Provide a clear, accessible privacy notice detailing:

  • Categories of personal data processed;
  • Purposes;
  • Categories shared with third parties;
  • How to exercise rights and appeal.

If selling data or using for targeted advertising, disclose and provide opt-out mechanism.

Data Minimization and Purpose Limitation

Collect only adequate, relevant, necessary data; no secondary use without consent if incompatible.

Sensitive Data

Opt-in consent required; no processing of children’s data without COPPA-compliant consent.

Security and Non-Discrimination

Reasonable safeguards; no denial of services or price discrimination for rights exercise.

Processor Contracts

Binding contracts requiring processors to assist with obligations, maintain confidentiality, and allow assessments.

Data Protection Impact Assessments (IC 24-15-6)

Required for processing posing heightened risk:

  • Targeted advertising;
  • Sale of data;
  • Profiling with significant effects;
  • Sensitive data processing;
  • Activities with substantial privacy risk.

Assessments must weigh benefits vs. risks and be available to AG upon request. Applies prospectively to processing after January 1, 2026.

Enforcement and Penalties (IC 24-15-10)

Exclusive enforcement by Indiana Attorney General.

  • 30-day written notice and cure period (permanent, no sunset);
  • Penalties up to $7,500 per violation;
  • Injunctive relief;
  • No private right of action.

As of now, no public enforcement actions have been announced, consistent with the educational focus signaled by the AG’s Bill of Rights release in late 2025.

Comparison to Other State Laws

The ICDPA is notably business-friendly:

  • Higher thresholds than many states (e.g., no applicability to entities processing fewer than 100,000 Indiana consumers);
  • Narrower “sale” definition (monetary only);
  • No universal opt-out requirement;
  • Permanent cure period;
  • Alignment with VCDPA facilitates compliance for multi-state operations.

It is stricter than Utah but less burdensome than California or Colorado.

Practical Compliance Guidance

Now that the law is effective, covered entities should:

  1. Conduct data mapping to identify Indiana consumer data flows;
  2. Update privacy notices;
  3. Implement rights request intake and authentication processes;
  4. Obtain consents for sensitive data;
  5. Conduct and document DPIAs;
  6. Review and update processor contracts;
  7. Train staff and monitor AG guidance.
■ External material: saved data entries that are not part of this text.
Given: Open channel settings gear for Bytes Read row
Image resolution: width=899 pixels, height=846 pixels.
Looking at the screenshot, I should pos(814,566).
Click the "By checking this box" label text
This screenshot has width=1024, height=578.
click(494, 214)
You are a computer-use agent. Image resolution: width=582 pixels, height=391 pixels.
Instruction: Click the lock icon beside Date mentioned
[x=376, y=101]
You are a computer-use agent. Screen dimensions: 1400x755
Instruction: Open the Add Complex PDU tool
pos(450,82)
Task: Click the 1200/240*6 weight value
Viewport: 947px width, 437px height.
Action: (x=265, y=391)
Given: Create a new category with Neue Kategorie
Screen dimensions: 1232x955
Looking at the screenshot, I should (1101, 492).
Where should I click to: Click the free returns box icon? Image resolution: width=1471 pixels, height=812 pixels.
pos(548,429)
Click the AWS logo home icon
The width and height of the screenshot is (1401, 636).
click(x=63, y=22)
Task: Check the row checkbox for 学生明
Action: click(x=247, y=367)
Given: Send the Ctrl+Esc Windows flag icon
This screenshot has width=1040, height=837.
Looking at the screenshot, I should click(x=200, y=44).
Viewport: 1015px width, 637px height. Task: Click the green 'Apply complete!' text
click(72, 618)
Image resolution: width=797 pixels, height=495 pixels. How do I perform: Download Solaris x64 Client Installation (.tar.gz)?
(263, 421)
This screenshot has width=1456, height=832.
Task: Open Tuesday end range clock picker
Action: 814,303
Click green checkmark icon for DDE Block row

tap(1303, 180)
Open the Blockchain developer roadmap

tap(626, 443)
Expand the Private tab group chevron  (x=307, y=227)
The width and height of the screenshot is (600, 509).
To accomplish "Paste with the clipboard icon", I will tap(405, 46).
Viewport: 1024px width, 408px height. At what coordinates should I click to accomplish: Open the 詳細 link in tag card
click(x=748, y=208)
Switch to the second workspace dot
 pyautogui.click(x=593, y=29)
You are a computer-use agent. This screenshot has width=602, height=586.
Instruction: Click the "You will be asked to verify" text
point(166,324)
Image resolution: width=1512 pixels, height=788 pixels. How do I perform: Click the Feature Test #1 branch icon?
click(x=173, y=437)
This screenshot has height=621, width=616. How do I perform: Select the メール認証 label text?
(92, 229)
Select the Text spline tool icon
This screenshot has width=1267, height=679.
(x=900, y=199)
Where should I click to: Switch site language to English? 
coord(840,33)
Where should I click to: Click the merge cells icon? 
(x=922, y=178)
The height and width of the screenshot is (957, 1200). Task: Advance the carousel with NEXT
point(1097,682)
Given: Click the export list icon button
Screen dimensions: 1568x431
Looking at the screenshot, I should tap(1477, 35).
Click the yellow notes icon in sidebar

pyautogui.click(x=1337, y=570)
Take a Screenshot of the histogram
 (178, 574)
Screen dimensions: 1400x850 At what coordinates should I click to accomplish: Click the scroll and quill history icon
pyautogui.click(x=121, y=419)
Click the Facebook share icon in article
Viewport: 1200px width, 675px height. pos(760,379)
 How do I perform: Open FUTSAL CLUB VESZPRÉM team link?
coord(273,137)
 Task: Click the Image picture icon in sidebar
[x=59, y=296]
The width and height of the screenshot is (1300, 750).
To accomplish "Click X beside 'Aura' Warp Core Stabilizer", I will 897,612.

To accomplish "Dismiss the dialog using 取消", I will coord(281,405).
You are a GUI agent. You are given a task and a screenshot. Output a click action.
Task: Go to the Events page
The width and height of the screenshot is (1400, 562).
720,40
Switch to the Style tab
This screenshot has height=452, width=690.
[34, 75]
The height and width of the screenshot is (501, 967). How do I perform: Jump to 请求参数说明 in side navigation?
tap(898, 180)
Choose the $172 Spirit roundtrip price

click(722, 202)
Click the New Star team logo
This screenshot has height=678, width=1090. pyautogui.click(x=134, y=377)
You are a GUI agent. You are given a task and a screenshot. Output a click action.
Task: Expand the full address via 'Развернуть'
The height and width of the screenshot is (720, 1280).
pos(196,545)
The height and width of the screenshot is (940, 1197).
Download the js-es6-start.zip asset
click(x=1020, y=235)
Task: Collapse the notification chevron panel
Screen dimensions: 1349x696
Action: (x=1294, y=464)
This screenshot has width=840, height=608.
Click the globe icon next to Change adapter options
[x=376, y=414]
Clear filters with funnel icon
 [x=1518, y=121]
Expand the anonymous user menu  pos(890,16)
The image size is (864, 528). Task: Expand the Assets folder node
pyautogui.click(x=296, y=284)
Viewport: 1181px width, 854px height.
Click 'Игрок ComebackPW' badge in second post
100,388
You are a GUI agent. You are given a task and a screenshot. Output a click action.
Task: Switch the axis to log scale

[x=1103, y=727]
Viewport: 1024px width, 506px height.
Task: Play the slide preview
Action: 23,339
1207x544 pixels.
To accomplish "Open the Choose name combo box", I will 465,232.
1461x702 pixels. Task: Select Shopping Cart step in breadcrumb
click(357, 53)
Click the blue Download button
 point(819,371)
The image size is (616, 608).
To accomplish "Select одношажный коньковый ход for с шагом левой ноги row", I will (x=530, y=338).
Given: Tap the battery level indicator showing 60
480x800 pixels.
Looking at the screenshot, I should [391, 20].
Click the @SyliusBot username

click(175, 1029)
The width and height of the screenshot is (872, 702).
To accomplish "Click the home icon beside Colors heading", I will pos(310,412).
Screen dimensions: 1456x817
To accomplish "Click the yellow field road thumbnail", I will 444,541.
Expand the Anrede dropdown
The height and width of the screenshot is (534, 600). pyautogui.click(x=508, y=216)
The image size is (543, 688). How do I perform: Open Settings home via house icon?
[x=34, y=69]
The AG’s Consumer Data Bill of Rights serves as an excellent reference for notice language and consumer education.

The ICDPA strikes a thoughtful balance, enhancing consumer privacy while providing clear, achievable obligations for businesses. As enforcement begins in 2026, proactive compliance will be key. Indiana’s approach may serve as a model for future state laws, emphasizing education and cooperation over punitive measures.